Do group-based smoking cessation programmes help people to stop smoking?

Background

One approach to help people who are trying to quit smoking is to offer them group-based support. Participants meet regularly, with a facilitator who is typically trained in smoking cessation counselling. Programme components are varied. A perceived strength of this approach is that participants provide each other with support and encouragement. The outcome of interest was not smoking at least six months from the start of the group programme.

Study characteristics

We identified 66 trials comparing group-based programmes to other types of support, or comparing different types of group programme. The most recent search was in May 2016.

Results & quality of evidence

In 13 trials (4395 participants) people in the control conditions were provided with a self-help programme. There was a benefit for the group-based approach, with the chance of quitting increased by 50% to 130%. This means that if five in 100 people were able to quit for at least six months using self-help materials, eight to 12 in 100 might be successful if offered group support. We judged the quality of this evidence as moderate, because studies did not report methods in enough detail to exclude possible bias. There was also evidence of a benefit of group support compared to advice and brief support from a healthcare professional (14 trials, 7286 participants), although the difference was smaller and more variable. We rated this as low-quality evidence, because of the variability as well as possible risk of bias. There was also low-quality evidence of a benefit in studies that did not provide the control group with any help to quit (9 trials, 1098 participants). Six trials (980 participants) compared group format with individual face-to-face counselling; there was no sign that one approach was more helpful than the other. The remaining studies compared different types of group programmes; typically they did not show differences, so it is not possible to show which components of group-based programmes are most helpful.

Authors' conclusions: 

Group therapy is better for helping people stop smoking than self-help, and other less intensive interventions. There is not enough evidence to evaluate whether groups are more effective, or cost-effective, than intensive individual counselling. There is not enough evidence to support the use of particular psychological components in a programme beyond the support and skills training normally included.

Read the full abstract...
Background: 

Group therapy offers individuals the opportunity to learn behavioural techniques for smoking cessation, and to provide each other with mutual support.

Objectives: 

To determine the effect of group-delivered behavioural interventions in achieving long-term smoking cessation.

Search strategy: 

We searched the Cochrane Tobacco Addiction Group Specialized Register, using the terms 'behavior therapy', 'cognitive therapy', 'psychotherapy' or 'group therapy', in May 2016.

Selection criteria: 

Randomized trials that compared group therapy with self-help, individual counselling, another intervention or no intervention (including usual care or a waiting-list control). We also considered trials that compared more than one group programme. We included those trials with a minimum of two group meetings, and follow-up of smoking status at least six months after the start of the programme. We excluded trials in which group therapy was provided to both active therapy and placebo arms of trials of pharmacotherapies, unless they had a factorial design.

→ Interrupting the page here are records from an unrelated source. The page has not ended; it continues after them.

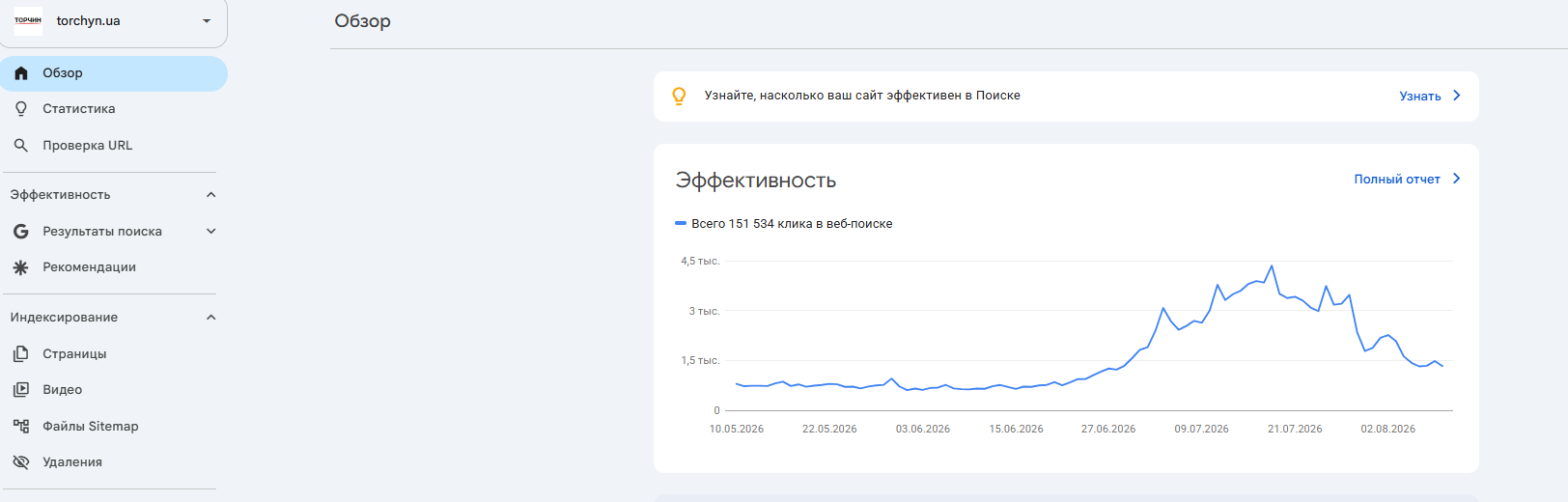This screenshot has width=1568, height=502.
Task: Expand the Результаты поиска submenu chevron
Action: [x=211, y=232]
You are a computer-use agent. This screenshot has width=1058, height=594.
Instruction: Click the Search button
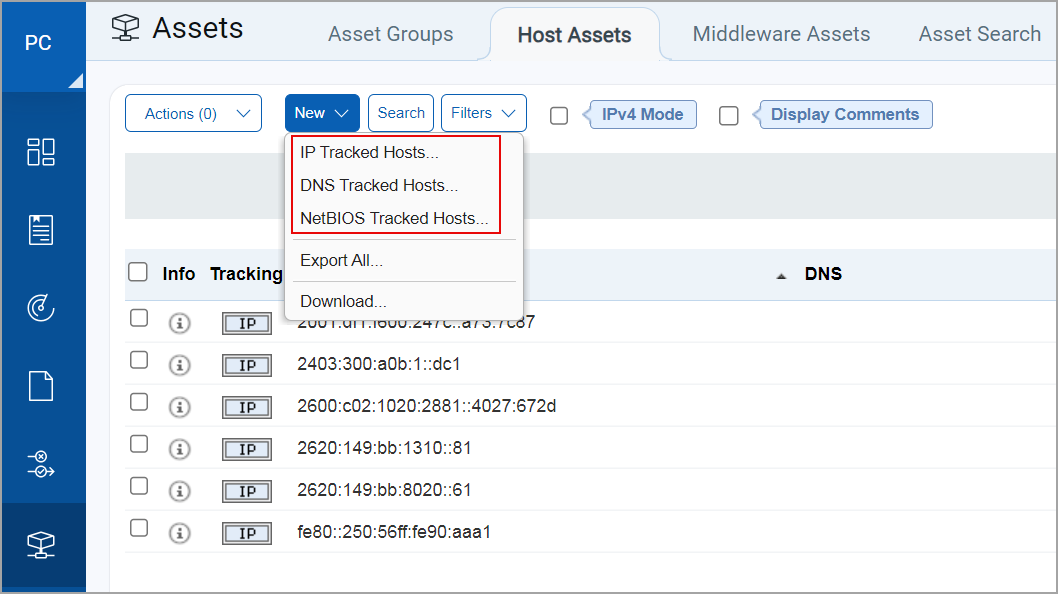click(400, 113)
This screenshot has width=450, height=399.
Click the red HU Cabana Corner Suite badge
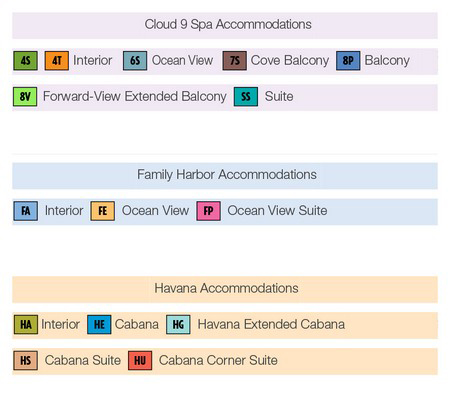[140, 360]
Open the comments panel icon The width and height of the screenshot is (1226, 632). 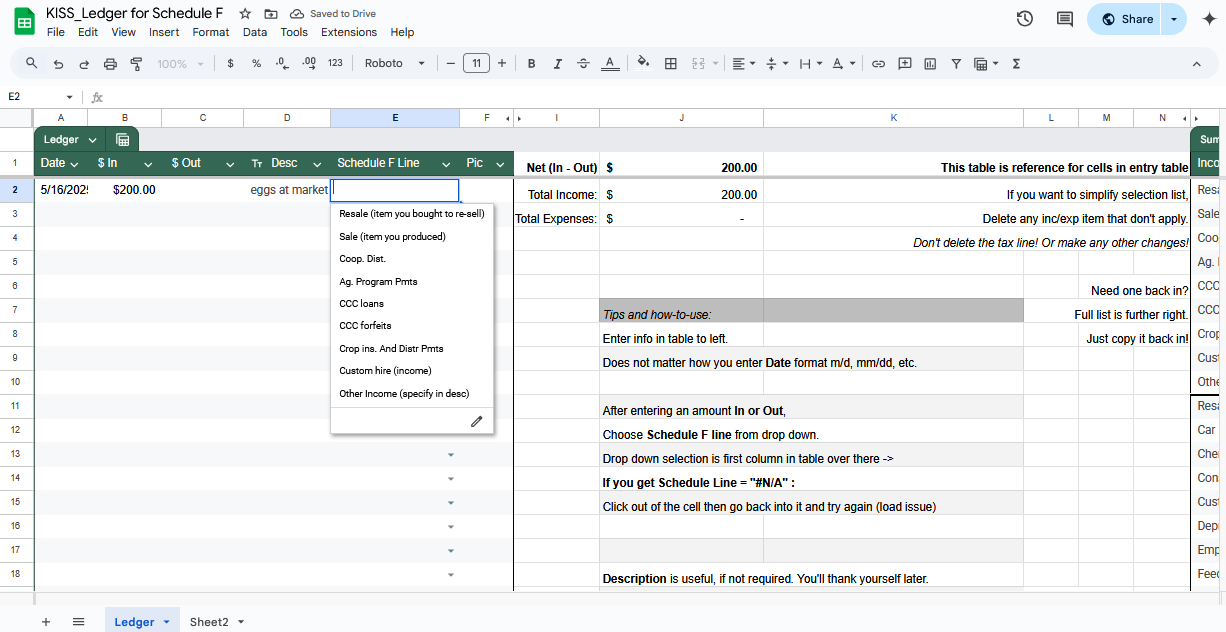pos(1064,19)
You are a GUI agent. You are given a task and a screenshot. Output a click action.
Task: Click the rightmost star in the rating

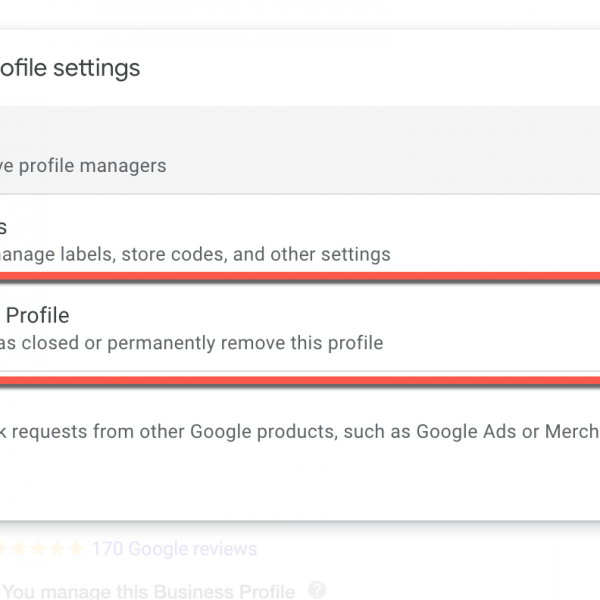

Data collection and analysis: 

Two review authors extracted data in duplicate on the participants, the interventions provided to the groups and the controls, including programme length, intensity and main components, the outcome measures, method of randomization, and completeness of follow-up. The main outcome measure was abstinence from smoking after at least six months follow-up in participants smoking at baseline. We used the most rigorous definition of abstinence in each trial, and biochemically-validated rates where available. We analysed participants lost to follow-up as continuing smokers. We expressed effects as a risk ratio for cessation. Where possible, we performed meta-analysis using a fixed-effect (Mantel-Haenszel) model. We assessed the quality of evidence within each study and comparison, using the Cochrane 'Risk of bias' tool and GRADE criteria.

Main results: 

Sixty-six trials met our inclusion criteria for one or more of the comparisons in the review. Thirteen trials compared a group programme with a self-help programme; there was an increase in cessation with the use of a group programme (N = 4395, risk ratio (RR) 1.88, 95% confidence interval (CI) 1.52 to 2.33, I2 = 0%). We judged the GRADE quality of evidence to be moderate, downgraded due to there being few studies at low risk of bias. Fourteen trials compared a group programme with brief support from a health care provider. There was a small increase in cessation (N = 7286, RR 1.22, 95% CI 1.03 to 1.43, I2 = 59%). We judged the GRADE quality of evidence to be low, downgraded due to inconsistency in addition to risk of bias. There was also low quality evidence of benefit of a group programme compared to no-intervention controls, (9 trials, N = 1098, RR 2.60, 95% CI 1.80 to 3.76 I2 = 55%). We did not detect evidence that group therapy was more effective than a similar intensity of individual counselling (6 trials, N = 980, RR 0.99, 95% CI 0.76 to 1.28, I2 = 9%). Programmes which included components for increasing cognitive and behavioural skills were not shown to be more effective than same-length or shorter programmes without these components.